We will calculate all overall effects using inverse variance methods, with the variance including between-study variation (ie, DerSimonian 1986 random-effects models).
We will carry out statistical analysis using Review Manager software (Review Manager 2011). We will perform meta-analyses according to the recommendations of The Cochrane Collaboration (Higgins 2011). We will conduct meta-analyses using RevMan 5 (RevMan) and will develop a "Summary of findings" table.
Subgroup analysis and investigation of heterogeneity
Subgroup analyses will be done to explore effect size differences, as follows.
Trials with low bias risk compared with trials with high bias risk.
Low-quality trials versus high-quality trials (allocation concealment vs lack of allocation concealment, blinding vs lack of blinding).
One- versus two-stage reconstruction.
Radiotherapy-treated participants versus non–radiotherapy-treated participants.
Reconstruction after breast cancer treatment versus reconstruction after risk-reducing procedures.
Early breast cancer versus locally advanced breast cancer.
We will use the "test for interaction" to identify differences between subgroups. We will use meta-regression (in the presence of adequate numbers of trials) to determine the influence of different factors on the effect estimate.

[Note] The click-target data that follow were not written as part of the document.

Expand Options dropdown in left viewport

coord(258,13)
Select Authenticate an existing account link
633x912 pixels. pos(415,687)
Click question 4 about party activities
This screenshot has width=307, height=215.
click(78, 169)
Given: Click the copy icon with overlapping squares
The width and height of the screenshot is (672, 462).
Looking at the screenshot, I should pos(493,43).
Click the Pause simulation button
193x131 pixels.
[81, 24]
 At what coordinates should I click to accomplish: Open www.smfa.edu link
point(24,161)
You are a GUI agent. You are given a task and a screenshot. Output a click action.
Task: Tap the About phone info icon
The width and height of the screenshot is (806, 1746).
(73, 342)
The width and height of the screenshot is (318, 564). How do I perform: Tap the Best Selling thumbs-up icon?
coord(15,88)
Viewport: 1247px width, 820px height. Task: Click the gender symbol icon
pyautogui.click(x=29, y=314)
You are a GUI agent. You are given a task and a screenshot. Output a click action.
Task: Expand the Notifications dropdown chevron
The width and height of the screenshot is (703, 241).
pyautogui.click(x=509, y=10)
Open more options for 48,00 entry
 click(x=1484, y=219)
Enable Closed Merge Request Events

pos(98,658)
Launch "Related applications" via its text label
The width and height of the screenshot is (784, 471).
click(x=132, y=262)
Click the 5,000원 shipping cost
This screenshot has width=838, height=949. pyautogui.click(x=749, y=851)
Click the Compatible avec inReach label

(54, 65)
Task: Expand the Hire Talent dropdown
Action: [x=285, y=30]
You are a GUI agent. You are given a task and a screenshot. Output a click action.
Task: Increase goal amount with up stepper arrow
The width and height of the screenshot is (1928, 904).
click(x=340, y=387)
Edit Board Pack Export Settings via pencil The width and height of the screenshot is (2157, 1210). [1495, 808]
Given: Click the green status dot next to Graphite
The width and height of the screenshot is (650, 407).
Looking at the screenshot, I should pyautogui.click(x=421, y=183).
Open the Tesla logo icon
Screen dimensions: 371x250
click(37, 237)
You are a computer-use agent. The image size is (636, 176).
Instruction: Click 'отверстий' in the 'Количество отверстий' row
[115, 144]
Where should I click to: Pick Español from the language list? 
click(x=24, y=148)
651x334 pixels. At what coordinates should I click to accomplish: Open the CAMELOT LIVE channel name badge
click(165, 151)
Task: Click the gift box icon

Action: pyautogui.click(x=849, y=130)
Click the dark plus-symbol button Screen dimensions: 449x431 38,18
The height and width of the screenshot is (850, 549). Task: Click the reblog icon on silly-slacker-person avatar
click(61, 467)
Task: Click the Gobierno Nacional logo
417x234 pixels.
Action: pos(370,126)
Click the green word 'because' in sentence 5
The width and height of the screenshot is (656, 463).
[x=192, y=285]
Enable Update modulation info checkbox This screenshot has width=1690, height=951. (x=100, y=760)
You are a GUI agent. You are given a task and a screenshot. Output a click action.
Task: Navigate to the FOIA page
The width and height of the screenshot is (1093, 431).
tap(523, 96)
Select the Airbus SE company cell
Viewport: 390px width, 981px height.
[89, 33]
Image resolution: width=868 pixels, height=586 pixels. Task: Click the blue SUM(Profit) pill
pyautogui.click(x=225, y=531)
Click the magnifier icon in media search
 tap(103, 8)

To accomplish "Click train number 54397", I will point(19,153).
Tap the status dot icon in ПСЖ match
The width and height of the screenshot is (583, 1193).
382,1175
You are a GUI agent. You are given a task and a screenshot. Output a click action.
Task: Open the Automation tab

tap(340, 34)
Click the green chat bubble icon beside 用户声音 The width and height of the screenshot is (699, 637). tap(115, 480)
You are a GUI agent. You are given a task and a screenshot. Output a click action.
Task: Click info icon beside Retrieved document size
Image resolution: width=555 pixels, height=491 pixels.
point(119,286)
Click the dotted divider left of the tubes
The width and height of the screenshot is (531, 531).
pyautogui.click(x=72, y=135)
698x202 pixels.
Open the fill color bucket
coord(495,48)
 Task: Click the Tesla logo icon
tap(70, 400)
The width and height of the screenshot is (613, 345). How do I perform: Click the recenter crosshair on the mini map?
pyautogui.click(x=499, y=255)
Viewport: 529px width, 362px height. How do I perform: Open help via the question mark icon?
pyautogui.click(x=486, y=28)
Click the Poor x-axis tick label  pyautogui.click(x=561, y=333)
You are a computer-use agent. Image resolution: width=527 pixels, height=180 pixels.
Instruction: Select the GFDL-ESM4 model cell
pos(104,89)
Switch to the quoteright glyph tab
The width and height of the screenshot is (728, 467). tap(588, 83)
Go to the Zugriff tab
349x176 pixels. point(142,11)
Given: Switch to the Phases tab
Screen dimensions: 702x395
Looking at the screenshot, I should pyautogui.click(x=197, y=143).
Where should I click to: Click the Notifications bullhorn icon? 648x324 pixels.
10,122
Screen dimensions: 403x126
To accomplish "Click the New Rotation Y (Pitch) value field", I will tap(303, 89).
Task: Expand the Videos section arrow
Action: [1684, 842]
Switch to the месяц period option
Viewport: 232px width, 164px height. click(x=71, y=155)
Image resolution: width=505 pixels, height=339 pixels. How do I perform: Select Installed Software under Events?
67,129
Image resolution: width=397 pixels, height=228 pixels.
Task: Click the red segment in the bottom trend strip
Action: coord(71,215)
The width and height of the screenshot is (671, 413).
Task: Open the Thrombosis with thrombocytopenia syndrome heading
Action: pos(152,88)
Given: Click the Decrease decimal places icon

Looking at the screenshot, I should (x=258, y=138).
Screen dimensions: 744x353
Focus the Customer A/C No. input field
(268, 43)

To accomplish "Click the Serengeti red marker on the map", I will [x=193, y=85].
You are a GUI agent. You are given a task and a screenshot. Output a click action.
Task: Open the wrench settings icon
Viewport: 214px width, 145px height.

Evidence and clinical implications will be graded on the basis of the quality of the single-component approach in the following order of preference: detection bias, selection bias, and attrition bias. Discordance between data sources will be resolved using this grading system, with higher-graded studies taking precedence over lower-graded studies.
We will conduct sensitivity analyses to determine whether the findings are sensitive to restricting the analyses to studies judged to be at low risk of bias for generation of allocation sequence of the primary outcome. In addition, we will assess the sensitivity of findings to any imputed data by calculating the treatment effect while including and excluding imputed data to see whether this alters the outcome of the analysis. We will investigate the effects of dropouts and exclusions by conducting worst-case versus best-case scenario analyses.
If sensitivity analyses confirm the results of the main analysis, we will regard the results of the review with a higher degree of confidence.